Banks' victory on liquidity will still cost them dear
LONDON Jan 7 (Reuters) - What first appears as a victory for banks in their battle to dilute draconian rules on liquidity will still mean they have to find trillions of dollars to protect themselves against their funds running out.
Heavy lobbying by banks over the past two years has bought them time but they will still have to lock up big new cash buffers globally from 2015.
The Basel Committee of banking supervisors, representing most of the world's capital markets, surprised banks on Sunday with concessions on a planned new liquidity rule so they can withstand market squeezes.
Banks and some regulators said the original draft, the first of its kind, was too draconian, tying up vast pools of liquidity at a time when credit is needed to aid struggling economies.
Most analysts saw the changes as a reflection of economic reality though one former Fed official said delaying and diluting the rule will increase risks from banks.
"Per usual, it will be the taxpayers picking up the tab when a wrong-way bet by a 'too big to fail' bank turns sour," said Cornelius Hurley, a director at Boston University's centre for finance and former counsel to the Fed.
Basel is giving banks an extra four years to comply with the rule by 2019 and include a wider range of risky assets in the buffer but Bank of England Governor Mervyn King said on Sunday a strong disincentive will be built into the changes.
Banks will have to set aside more capital if they choose to pad out their liquidity buffer with the riskier assets such as bonds backed by home loans, or shares.
The rule was first drafted amid a mood of public anger when taxpayers were forced to shore up banks in response to the financial crisis of 2007-2009.
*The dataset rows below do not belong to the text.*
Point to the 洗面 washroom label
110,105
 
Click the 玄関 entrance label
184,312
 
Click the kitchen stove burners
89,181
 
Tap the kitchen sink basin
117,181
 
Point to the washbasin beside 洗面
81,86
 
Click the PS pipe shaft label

Economists had also expected growth to rebound by now so banks would find the cash and capital needed to comply with new rules. But they and the regulators did not expect a massive euro zone debt crisis that also cast doubt on the solidity of government bonds.
"The draft rule was written in the immediate aftermath of a crisis when there can always be a risk of regulatory overshoot," said David Green, a former Bank of England and UK Financial Services Authority official.
"As circumstances surrounding you change, such as the increasingly visible consequences of constraints on private sector growth or risks related to sovereign debt, then you would be wrong not to adjust," Green said.
The liquidity rule is experimental in some ways, seeking to plug a gap that left banks such as Northern Rock in Britain with too little cash as a result of the credit crunch that emerged in 2007, forcing taxpayers to foot the bill.
It is part of the Basel III framework approved by world leaders in 2010 that also forces banks from this month to hold up to three times more basic capital than before the crisis.
Only 11 of the G20 countries met this month's deadline for implementing Basel III, with the United States and European Union failing to get their rules in place.
Negotiations on an EU law to implement Basel III resume on Thursday and some lawmakers want to dilute the liquidity rule further than Basel has done by allowing banks to include any asset central banks accept as collateral.
Sharon Bowles, the UK Liberal Democrat chair of the European Parliament's economic affairs committee, welcomed a wider range of assets in the buffer - up to a point.
"With regard to assets that qualify as central bank eligible assets it would clearly be wrong to frame that so widely that we ended up with 'anything goes' under emergency or special treatment rules," Bowles said.
MARKETS GET THEIR WAY
The G20 and Basel Committee have no powers to enforce regulatory rules beyond public naming and shaming.
G20 regulation has faced setbacks elsewhere too with the starting date for reforms to make derivatives markets safer passing in December with few changes in force.
There is still no cross-border system for winding down an international bank like Lehman Brothers without taxpayer aid, another core G20 aim of several years standing.
But analysts question whether the delays and concessions matter that much as investors become pickier and financial firms move early to exploit tougher derivatives rules.
Banks lobbied hard against the Basel rules that will force them to hold more capital, up to 9.5 percent in the core mandatory buffers for the world's top 28 lenders by 2019.
But market and supervisory pressure has meant that most big banks meet or exceed the Basel levels they must reach by 2019.
"It will be the same for liquidity and banks will want to be able to advertise that they are stronger than the regulators need them to be, which leaves those who can't looking like the weaker brethren," said Graham Bishop, a former banker who advises the EU on regulation.
A European regulatory source welcomed Basel's more holistic approach to the liquidity rule given that banks must comply with many other costly rules as well.
"We really need to assess the global constraints related to all the new requirements before adding any layer on top and until now, that was done segment by segment in a piecemeal manner," the regulatory source said.
There is also a worry among regulators, learning on the hoof with new types of rules, that piling many rules on banks too quickly could push risky activities into the hands of "shadow banks" which have yet to be supervised properly.
"You can see all this as a matter of judgement and testing of a new rule as you go along," Green said.
Rethinking the liquidity rule may not be the last time that regulators will have to make concessions.
A raft of changes to make derivatives safer relies heavily on there being several trillion dollars of extra top quality collateral to back trades, a quantity experts say is simply not readily available.